I keep saying this: the next stage of agents isn’t “type better prompts”. It’s multi-modal—voice, video, avatars—where the agent feels less like a chat box and more like a teammate.
So here’s the thing I wanted but couldn’t find: React hooks + components for Microsoft Foundry Voice Live API.
This SDK helps you build real-time voice AI apps with:
- Azure video avatars
- Live2D / 3D avatars
- audio visualizers
- function calling
- TypeScript-first ergonomics
This post is the quick start. The GitHub repo has the more verbose examples, wiring, and “okay but how do I ship this?” details.

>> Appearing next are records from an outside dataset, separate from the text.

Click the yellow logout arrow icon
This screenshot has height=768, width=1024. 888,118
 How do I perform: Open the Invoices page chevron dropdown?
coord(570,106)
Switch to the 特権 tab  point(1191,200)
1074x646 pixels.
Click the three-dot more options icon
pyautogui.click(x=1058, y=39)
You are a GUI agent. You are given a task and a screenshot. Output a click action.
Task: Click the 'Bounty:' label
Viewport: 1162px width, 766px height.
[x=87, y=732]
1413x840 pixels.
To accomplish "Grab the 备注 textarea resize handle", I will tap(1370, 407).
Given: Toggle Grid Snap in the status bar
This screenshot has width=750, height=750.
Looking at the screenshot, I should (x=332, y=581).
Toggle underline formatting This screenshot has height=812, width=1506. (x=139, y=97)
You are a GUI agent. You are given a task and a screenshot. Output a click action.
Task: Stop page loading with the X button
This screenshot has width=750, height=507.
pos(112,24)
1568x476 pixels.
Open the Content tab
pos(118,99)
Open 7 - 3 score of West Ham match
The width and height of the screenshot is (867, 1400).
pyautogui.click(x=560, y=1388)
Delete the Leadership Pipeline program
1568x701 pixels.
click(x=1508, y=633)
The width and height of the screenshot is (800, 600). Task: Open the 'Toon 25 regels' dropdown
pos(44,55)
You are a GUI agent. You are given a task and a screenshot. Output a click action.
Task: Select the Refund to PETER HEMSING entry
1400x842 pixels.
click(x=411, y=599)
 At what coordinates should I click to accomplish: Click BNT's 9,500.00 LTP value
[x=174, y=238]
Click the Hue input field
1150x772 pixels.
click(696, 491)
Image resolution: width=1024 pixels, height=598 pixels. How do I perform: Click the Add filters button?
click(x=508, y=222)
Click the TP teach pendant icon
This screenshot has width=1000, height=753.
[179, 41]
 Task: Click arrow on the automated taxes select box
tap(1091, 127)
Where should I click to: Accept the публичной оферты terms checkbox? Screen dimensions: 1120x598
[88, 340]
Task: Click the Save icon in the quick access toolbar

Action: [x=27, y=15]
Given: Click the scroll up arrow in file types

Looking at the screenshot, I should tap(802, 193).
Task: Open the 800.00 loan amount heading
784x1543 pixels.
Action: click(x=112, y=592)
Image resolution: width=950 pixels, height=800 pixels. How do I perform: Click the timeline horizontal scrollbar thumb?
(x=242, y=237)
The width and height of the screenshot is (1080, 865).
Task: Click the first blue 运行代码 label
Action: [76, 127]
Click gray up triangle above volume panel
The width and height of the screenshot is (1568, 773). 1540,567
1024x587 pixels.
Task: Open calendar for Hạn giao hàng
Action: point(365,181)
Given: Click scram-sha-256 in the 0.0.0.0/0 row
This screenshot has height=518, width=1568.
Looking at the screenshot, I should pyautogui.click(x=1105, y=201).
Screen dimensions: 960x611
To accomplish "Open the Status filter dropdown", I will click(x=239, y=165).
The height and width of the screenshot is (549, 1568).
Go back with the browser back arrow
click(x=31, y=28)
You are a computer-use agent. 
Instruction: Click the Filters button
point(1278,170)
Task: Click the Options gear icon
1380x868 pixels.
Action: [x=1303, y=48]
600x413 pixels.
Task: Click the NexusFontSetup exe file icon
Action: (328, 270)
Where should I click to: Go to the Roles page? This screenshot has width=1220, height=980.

Why Voice Changes Everything
Text agents are great. They’re also… text. Voice unlocks:
- Natural conversations — No typing, no waiting. Talk to your agent like a colleague.
- Accessibility — Voice interfaces reach users who can’t or won’t type.
- Hands-free workflows — Field workers, drivers, surgeons—anyone whose hands are busy.
- Emotional context — Tone, pace, and pauses carry meaning that text loses.
- Avatar presence — Visual feedback builds trust and engagement.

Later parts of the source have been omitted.